1945年4月のベルリン市街戦を背景に、ドイツ第三帝国総統アドルフ・ヒトラーの総統地下壕における最期の日々を描く。混乱の中で国防軍の軍人やSS(親衛隊)の隊員が迎える終末や、宣伝相ヨーゼフ・ゲッベルス一家の悲劇、老若男女を問わず戦火に巻き込まれるベルリン市民の姿にも焦点が置かれている。
ヨアヒム・フェストによる同名の研究書、およびヒトラーの個人秘書官を務めたトラウドゥル・ユンゲの証言と回想録『私はヒトラーの秘書だった』が本作の土台となった。撮影はベルリン、ミュンヘンおよび当時のベルリンに近い雰囲気を持つロシアのサンクトペテルブルクで行われた。
ストーリー
[編集]本編に入る前に、主人公格の1人であるトラウドゥル・ユンゲ本人の「若い頃の自分を諌めたい。何も知らなかったから許されるということはないのだから」という回想の語りが入り、1942年に遡って物語が始まる。
1942年11月、ナチ党結成の地ドイツ、ミュンヘン出身のトラウドゥル・フンプス(ユンゲは結婚後の姓、演:アレクサンドラ・マリア・ララ)らは、真夜中に東プロイセンのラステンブルクにある総統大本営の1つ、ヴォルフスシャンツェ(狼の巣)を訪れ、ドイツ総統アドルフ・ヒトラー(演:ブルーノ・ガンツ)の秘書採用試験を受ける。ヒトラーはトラウドゥルがミュンヘン出身だと知って彼女に興味を持ち、秘書として採用する。
1945年4月20日、ベルリンの戦いの中、トラウドゥルはヒトラーの愛人エヴァ・ブラウン(演:ユリアーネ・ケーラー)や先輩秘書官のゲルダ・クリスティアン(演:ビルギット・ミニヒマイヤー)たち総統地下壕の同僚と共に、ヒトラーの誕生日の準備を進めていた。ソヴィエト赤軍は既に首都ベルリン近郊に迫っており、この日初めてソ連軍による砲撃が総統官邸近くやブランデンブルク門周辺にまで着弾したほどだった。ソ連軍との距離は12キロほどであり、もはやドイツの敗北は時間の問題となっていた。ヒトラーは、この距離まで接近しているのに誰も何も言わないことに対し激怒し、郊外にいた空軍大将、空軍参謀総長のカール・コラー(演:ハンス・H・シュタインベルク)ら空軍首脳をクビにする。
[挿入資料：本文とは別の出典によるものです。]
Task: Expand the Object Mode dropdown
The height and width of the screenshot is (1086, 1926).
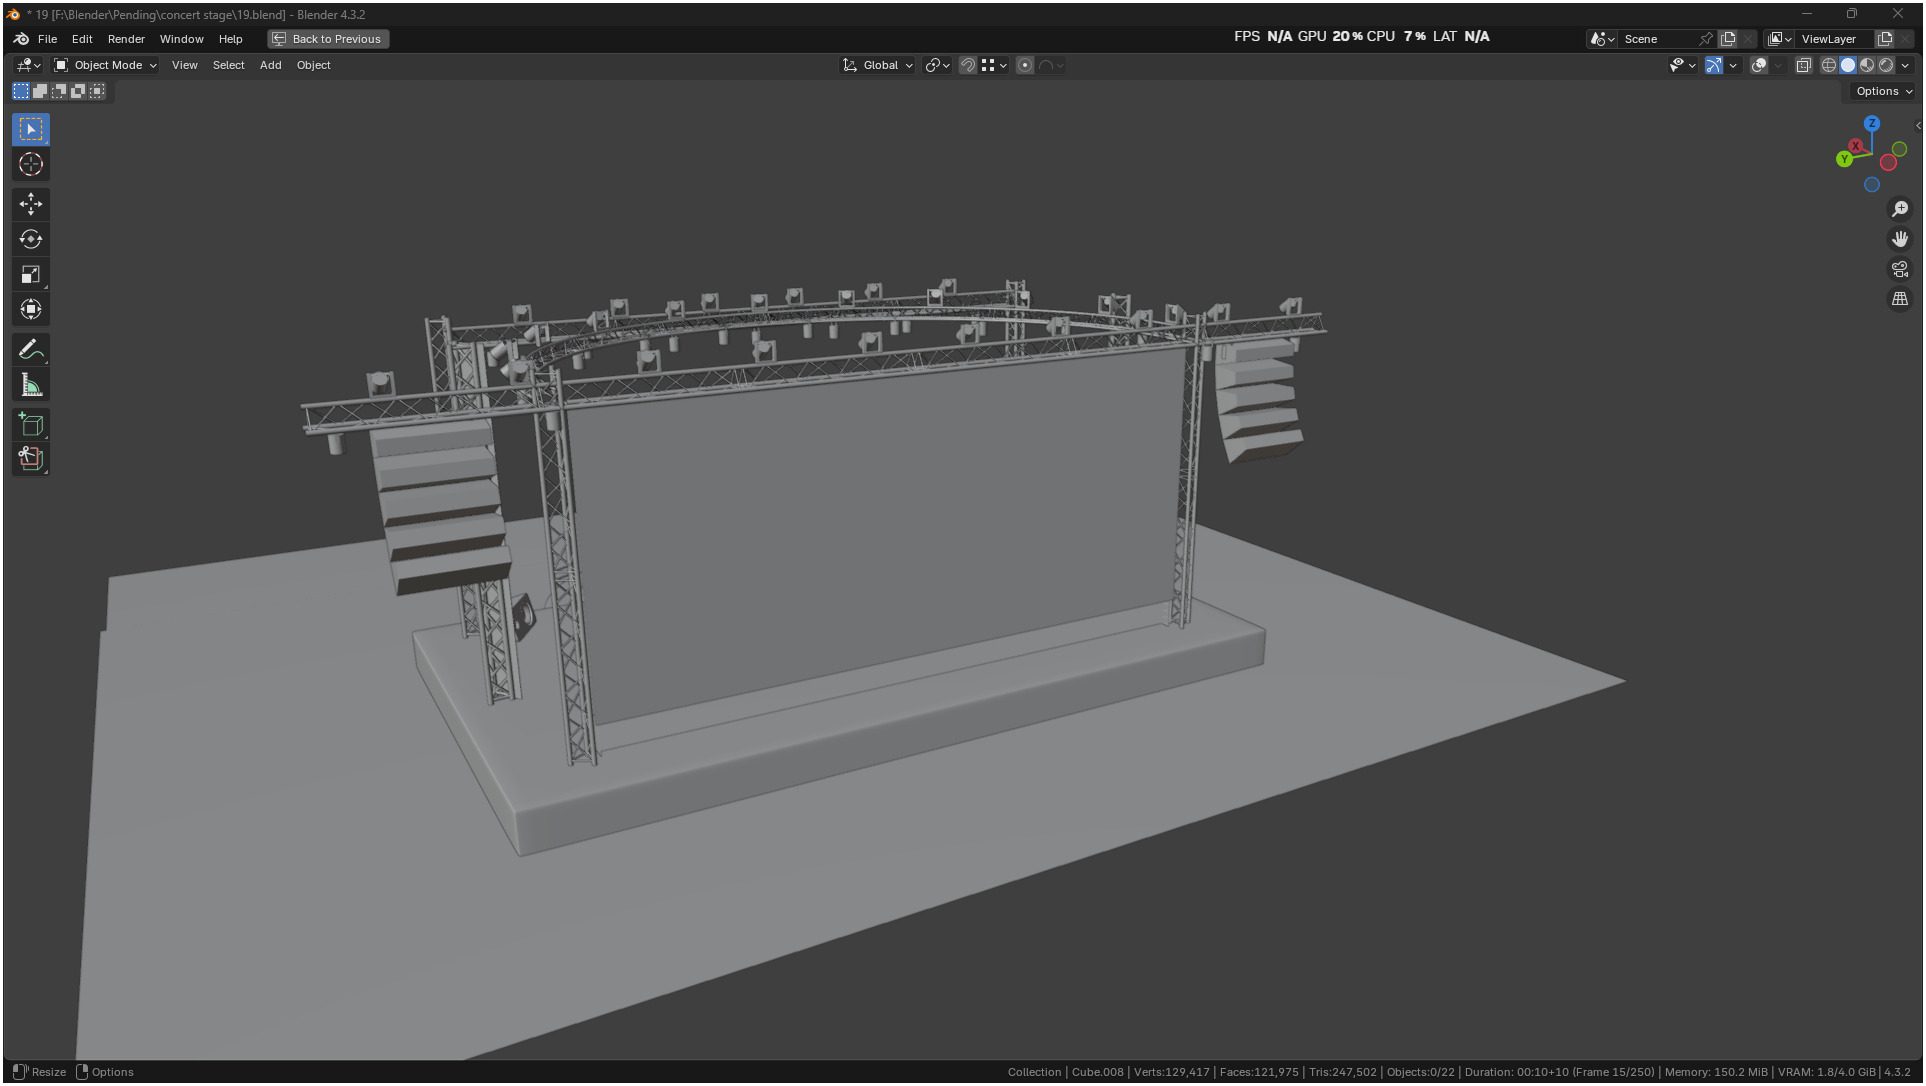Action: (x=106, y=65)
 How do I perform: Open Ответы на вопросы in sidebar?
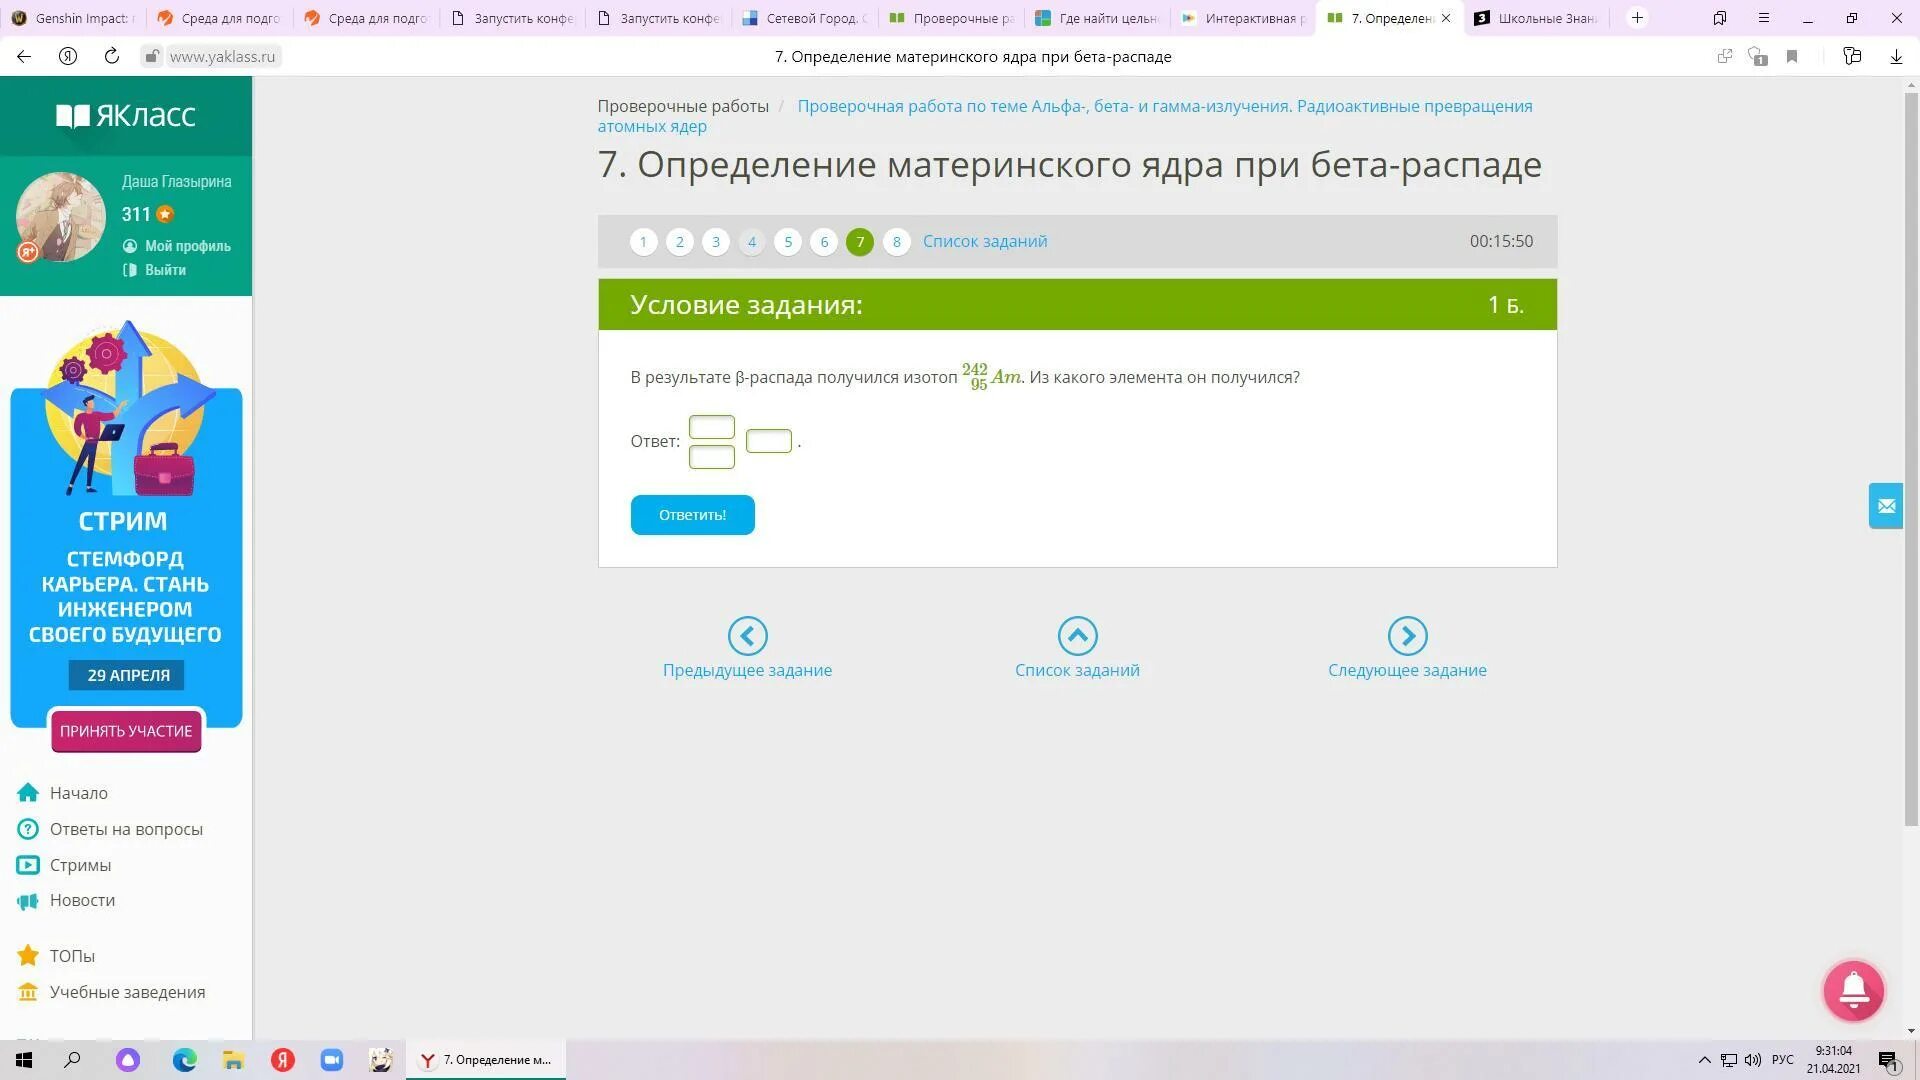(126, 829)
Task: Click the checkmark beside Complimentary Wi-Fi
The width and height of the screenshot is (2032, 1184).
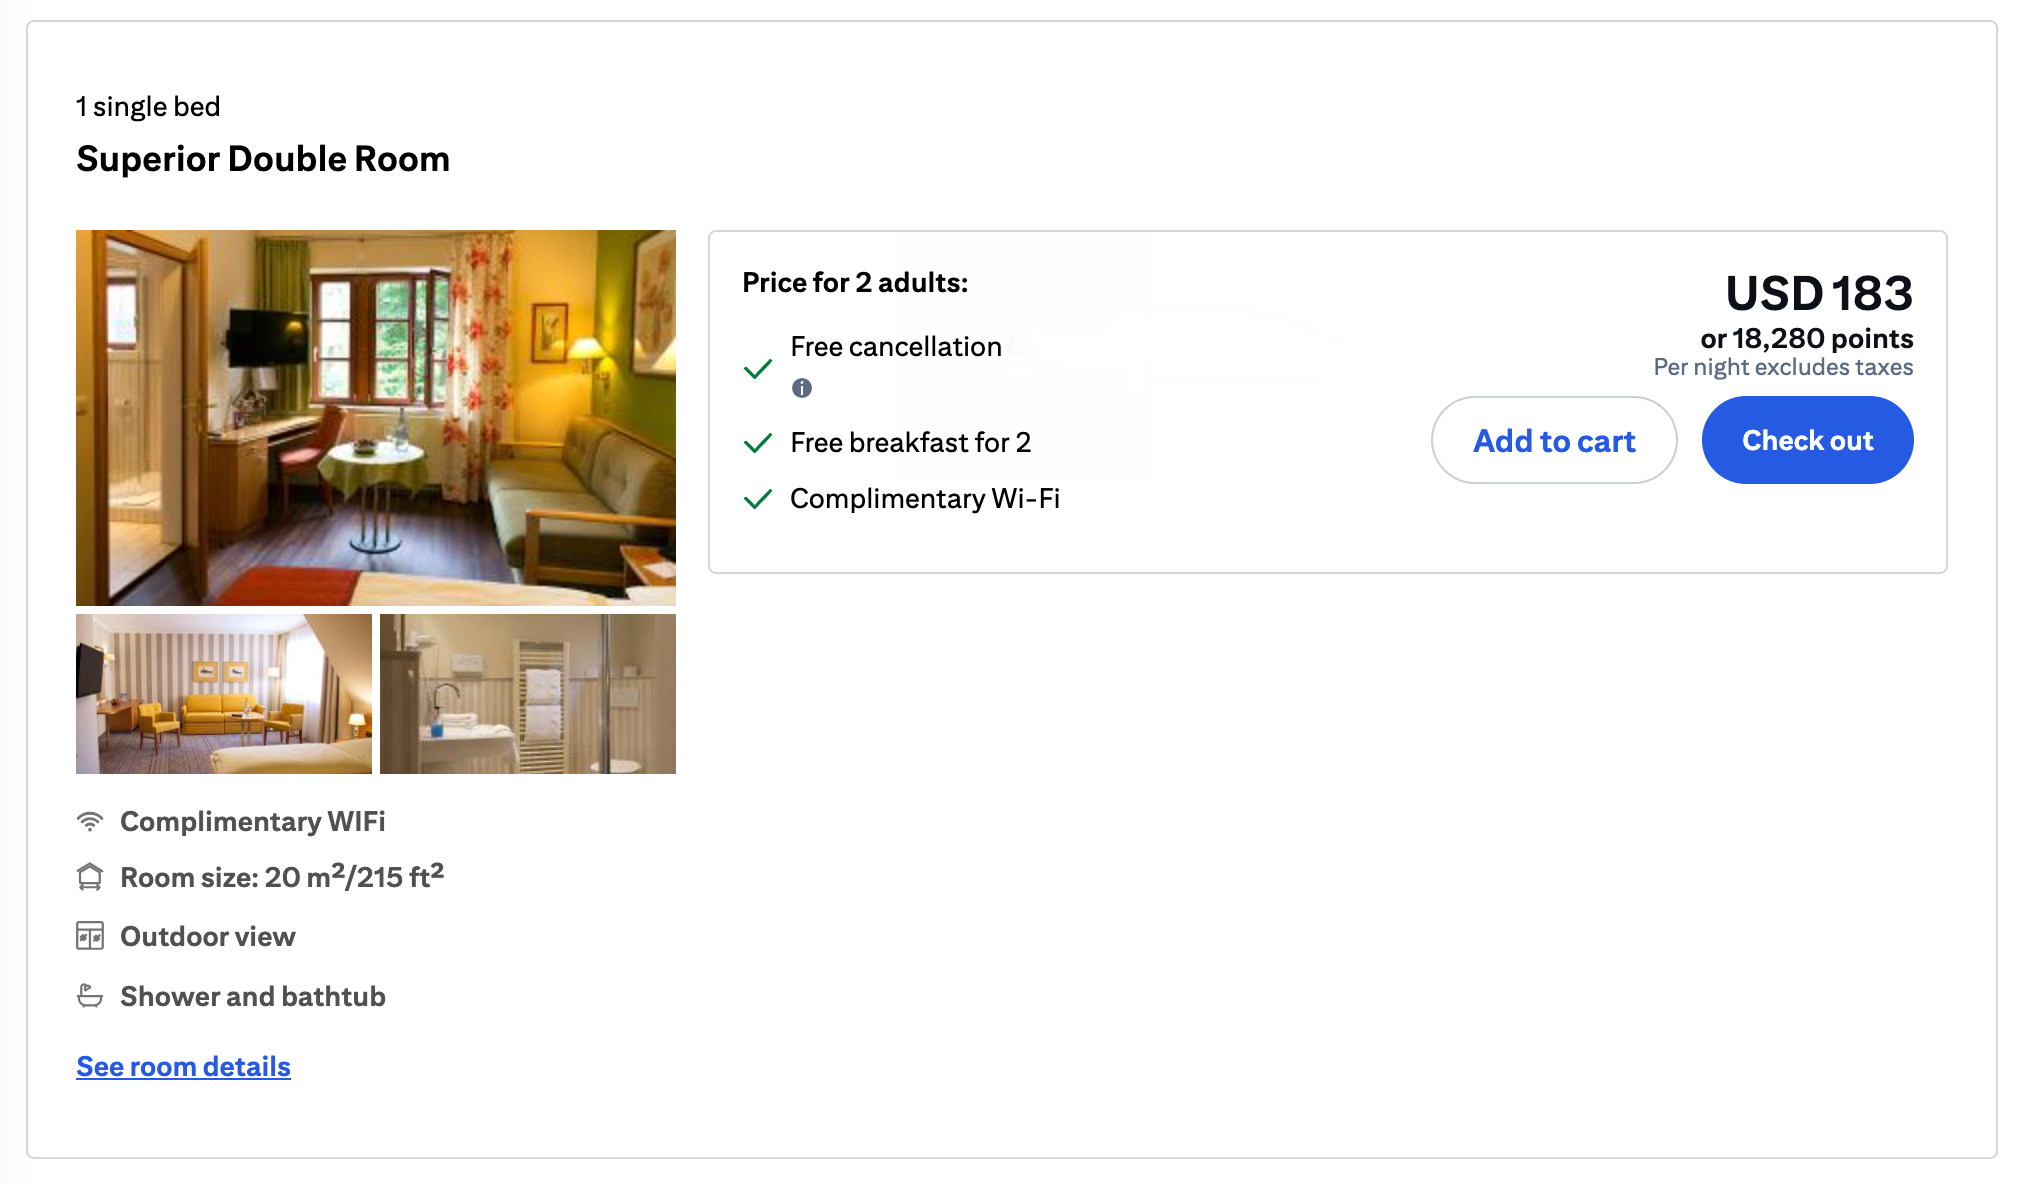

そんな中、官邸では各地からナチス高官たちが集まっての誕生祝賀パーティーが開催され、国家元帥、空軍総司令官ヘルマン・ゲーリング(演:マティアス・グネーディンガー)やナチ党組織の1つ、親衛隊(SS)の全国指導者ハインリヒ・ヒムラー(演:ウルリッヒ・ネーテン)などの最高幹部たちは口々にベルリン脱出をヒトラーに進言するが、ヒトラーは頑なにベルリン脱出を拒否した。ヒトラーは高官たちに各地の防衛指揮を任せ、祝賀パーティーは終了した。その後ヒトラーは、軍需大臣でヒトラーの友人でもあるアルベルト・シュペーア(演:ハイノ・フェルヒ)や総統秘書、エヴァらに対し、世界首都ゲルマニアのフォルクスハレ周辺の模型を前に「何千年と栄える帝国を築き上げることが私の夢だ」と、いまだ野望を諦めていないと語った。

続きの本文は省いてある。